Plan for the ride to take at least two hours. When I did the ride with my two young boys, it took us about four to four and a half hours because we made frequent stops to rest and refuel. 

5. Are E-bikes allowed? 

E-bikes are allowed, and they are a super popular option for the Cades Cove loop! We rode traditional bikes, and we frequently looked on with envy as riders on their E-bikes zoomed past us going uphill. If you have a child small enough to ride in a baby seat or in a trailer on the back of your bike, this might be the best option for you. There are multiple places to rent E-bikes both near the Pigeon Forge entry and the Townsend entry to Great Smoky Mountains National Park. 

6. Do I have to pay for parking?

Parking is a $5 daily fee throughout Great Smoky Mountains National Park, as of the recent change made in 2023. However, entry to the park is still free (meaning that you don’t have to pay a fee to simply drive through it, but you do have to pay to park your car for longer than 15 minutes).

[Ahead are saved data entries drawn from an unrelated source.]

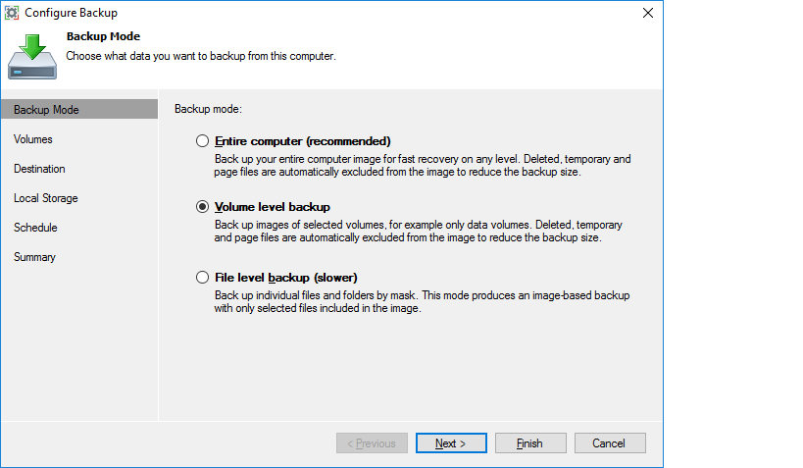Go to the Volumes step
Screen dimensions: 803x468
33,139
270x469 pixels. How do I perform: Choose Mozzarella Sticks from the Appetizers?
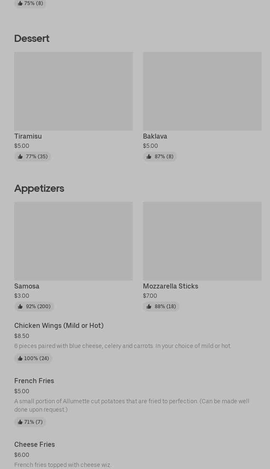pos(171,286)
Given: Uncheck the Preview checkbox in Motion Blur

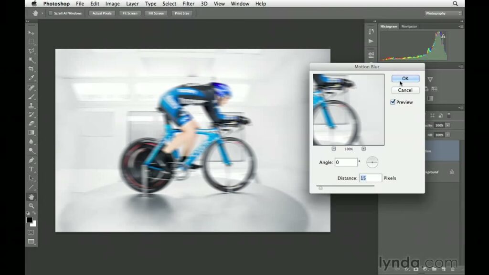Looking at the screenshot, I should tap(393, 102).
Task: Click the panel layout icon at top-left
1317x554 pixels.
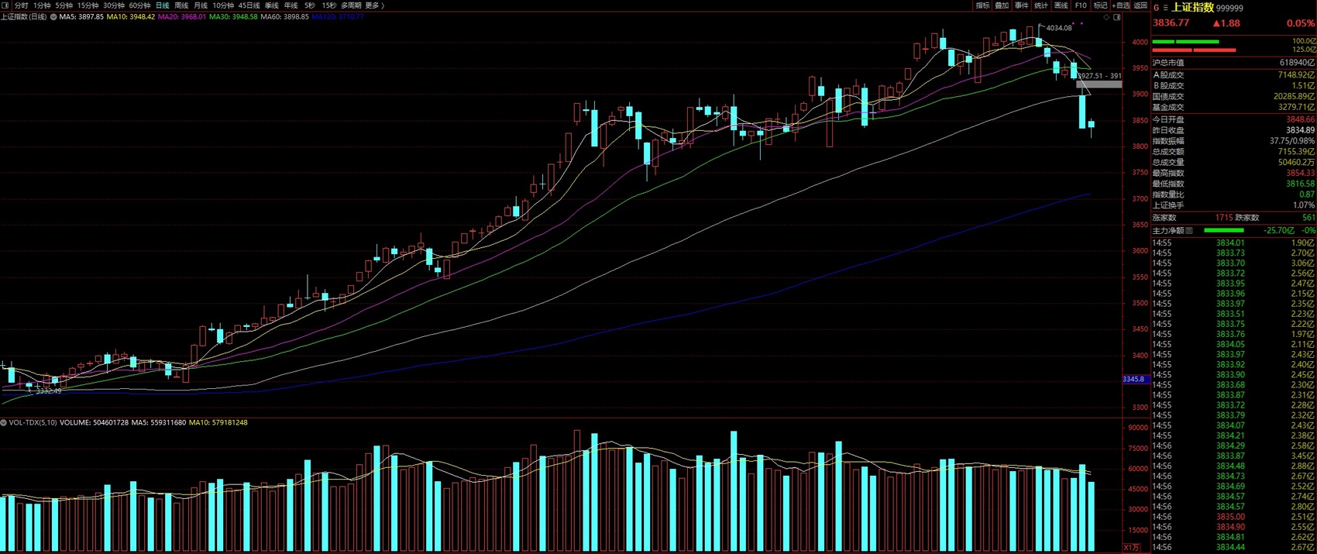Action: click(x=5, y=5)
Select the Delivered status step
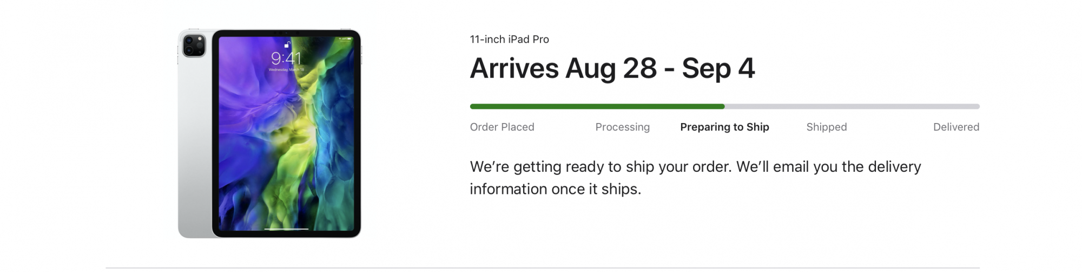Viewport: 1082px width, 272px height. pyautogui.click(x=956, y=127)
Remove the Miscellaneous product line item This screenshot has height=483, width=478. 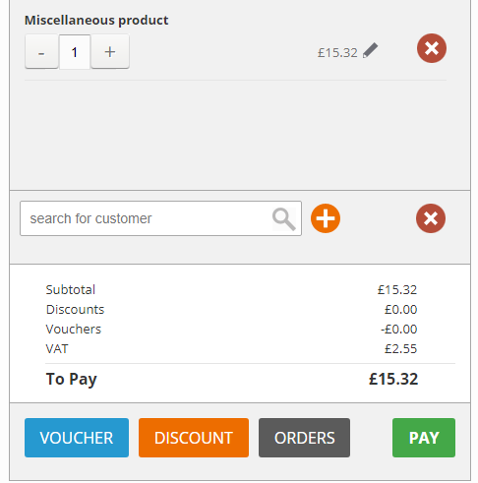pyautogui.click(x=432, y=48)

There are occasional free days (we actually did our ride on Juneteenth, which was free), but plan to either purchase online and have your parking pass shipped in advance, or visit one of the in-person sales locations: 

  • Gatlinburg Welcome Center: 1011 Banner Road, Gatlinburg, TN 37738
  • Sugarlands Visitor Center: 1420 Fighting Creek Gap Road, Gatlinburg, TN 37738
  • Greenbrier Grocery: 2406 E. Parkway, Gatlinburg, TN 37738
  • The Great Smokies Welcome Center: 7929 E. Lamar Alexander Parkway, Townsend, TN 37882
  • Cades Cove Visitor Center: 686 Cades Cove Loop Road, Townsend, TN 37882
  • Great Smoky Mountains Institute at Tremont Store: 9275 Tremont Road, Townsend, TN 37882

7. Is there a restroom to use? 

There are public bathrooms in the campground lot where you will park your car to enter Cades Cove. There is also a restroom about halfway around the loop, located at the Visitor’s Center/Cable Mill. The Visitor’s Center also has a bottle refilling station which we gratefully used to refill our water bottles. Rest assured that these are permanent bathrooms, not portable restrooms. My children are infamous for needing to use the restroom at inconvenient times when one is not available; however, we biked on such a hot summer day that we ended up sweating most of the water we were drinking, and needing to use the restroom was not a problem. 

8. Will we encounter bears? 

I have never failed to see a bear when visiting Cades Cove. Great Smoky Mountains National Park is estimated to be home to nearly 2,000 black bears, meaning there are roughly two bears per square mile. I was admittedly a little nervous about what we would do if we encountered a bear on our bike ride, something that we have always looked forward to when we were safely locked inside our car while driving the loop. However, I found that the park rangers were closely monitoring the situation and working hard to keep everyone safe. When we did reach a portion of the loop where a bear was meandering close to the road, two park rangers were already there ahead of us, blocking the view of the bear with their vehicle and instructing us to stay on the other side of the road and keep moving. There were other bear sightings along the way, but the rangers always seemed to have a handle on the situation. 

9. What if I have an emergency or I am unable to complete the loop for some reason? 

Rest assured that park rangers are stationed all over the loop, monitoring foot/bike traffic and ready to lend a helping hand if needed. My oldest complained about the park rangers who kept driving past us in trucks because he knew that it was supposed to be a vehicle-free day. I reminded him that the rangers were the only ones allowed to drive the loop, and they were there to make sure that everyone was staying safe. If you happen to blow out a bike tire or get injured, you will probably only need to wait on the side of the road for a little while before a park ranger will drive along and find you, fully willing to load your bikes into the back of their truck and safely transport you back to the parking lot. 

10. Is it worth it? 

My answer is a resounding YES! While it was a physically strenuous ride (my boys and I definitely had jelly legs the entire next day), the scenery was gorgeous, and it was an unforgettable family memory. This was our first bike ride through Cades Cove, but we will probably make it a yearly tradition from here on out.